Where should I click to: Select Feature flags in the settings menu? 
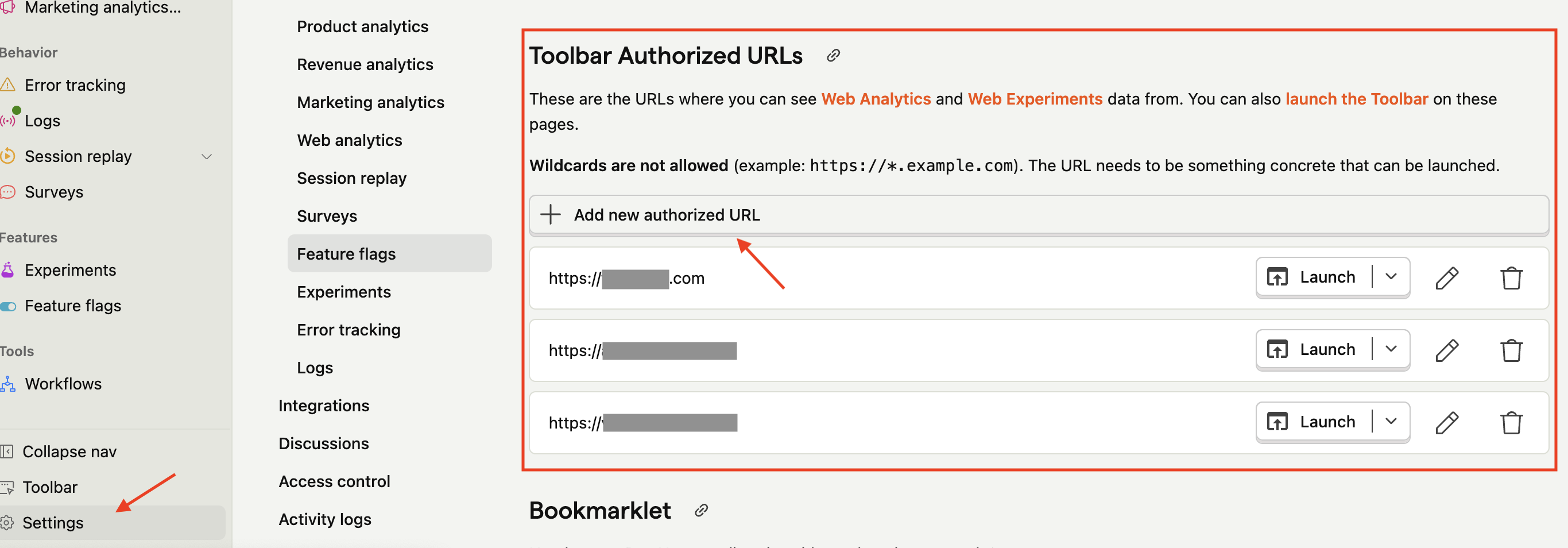[346, 254]
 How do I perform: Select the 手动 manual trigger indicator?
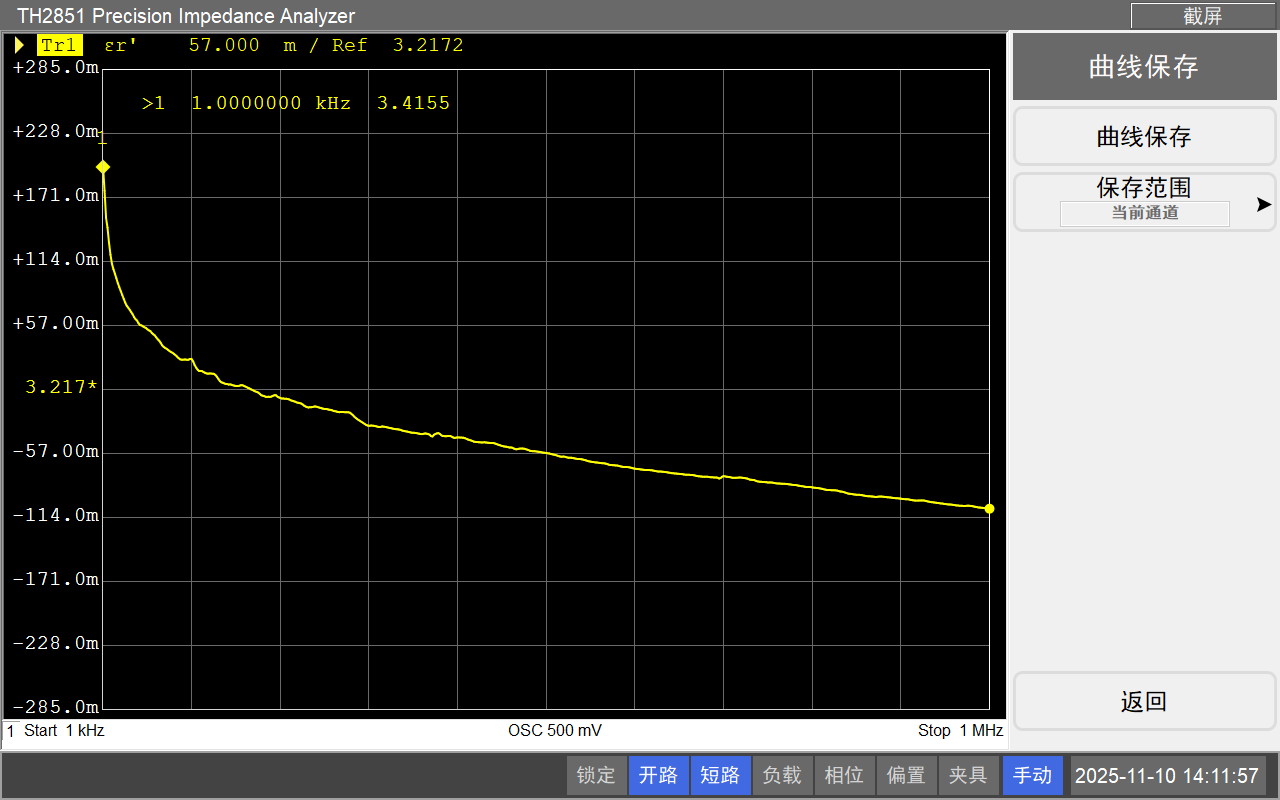pos(1032,775)
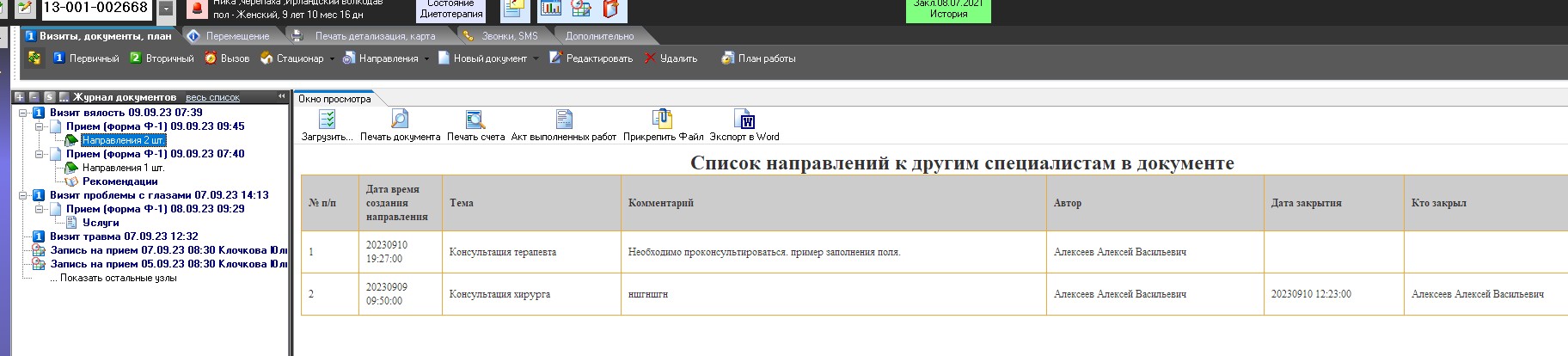Collapse the Визит проблемы с глазами node
Image resolution: width=1568 pixels, height=356 pixels.
23,195
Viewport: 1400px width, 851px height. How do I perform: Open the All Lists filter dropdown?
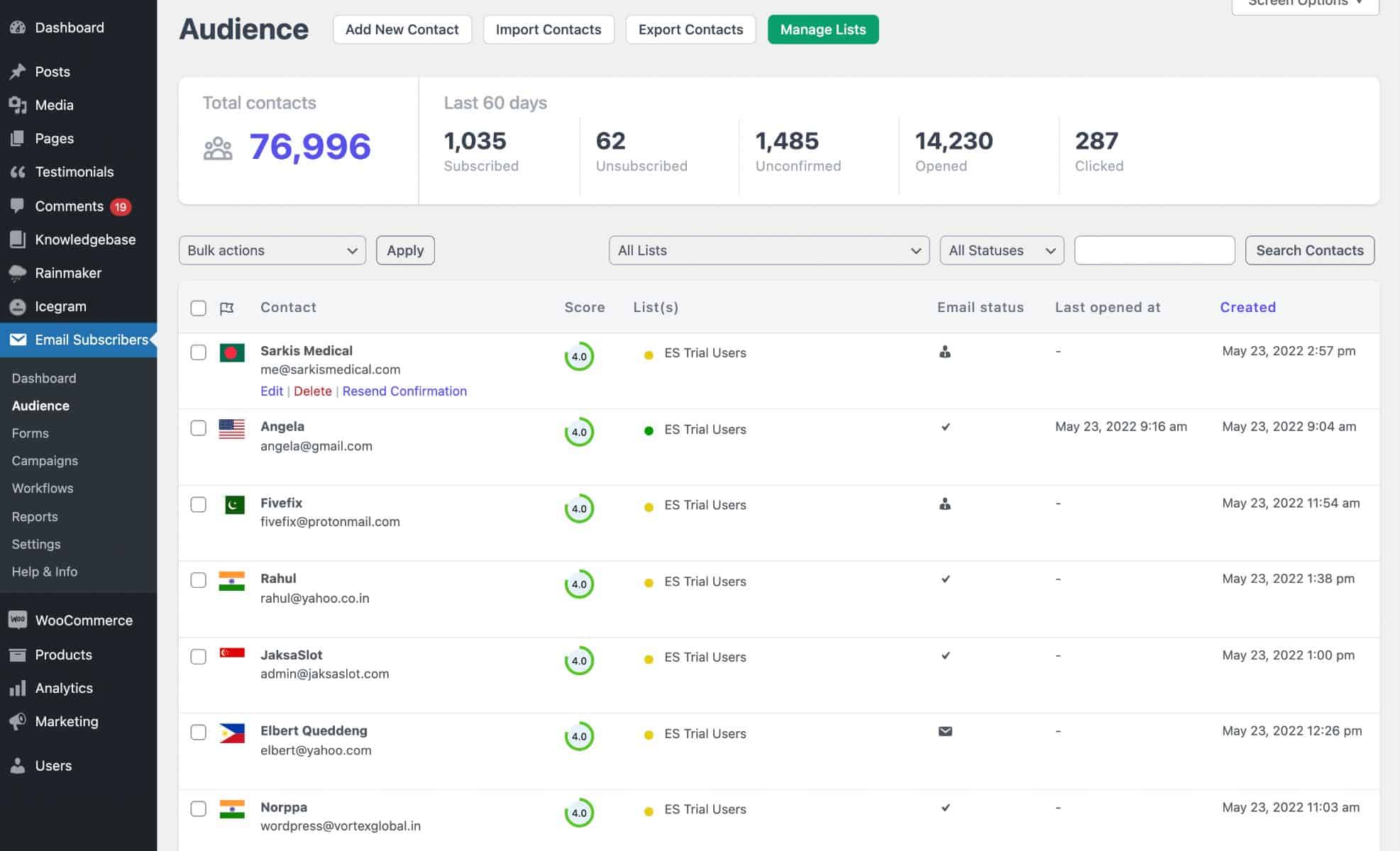tap(768, 250)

### YOUR ASSIGNMENT:
Word for word, give the entries back in full; the pictures do not belong in the copy.

### ANSWER SECTION:
Where should I click to: Select Feature flags in the settings menu? 
[346, 254]
 How do I perform: Select the 手动 manual trigger indicator?
pos(1032,775)
Collapse the Визит проблемы с глазами node
Image resolution: width=1568 pixels, height=356 pixels.
23,195
Viewport: 1400px width, 851px height. How do I perform: Open the All Lists filter dropdown?
tap(768, 250)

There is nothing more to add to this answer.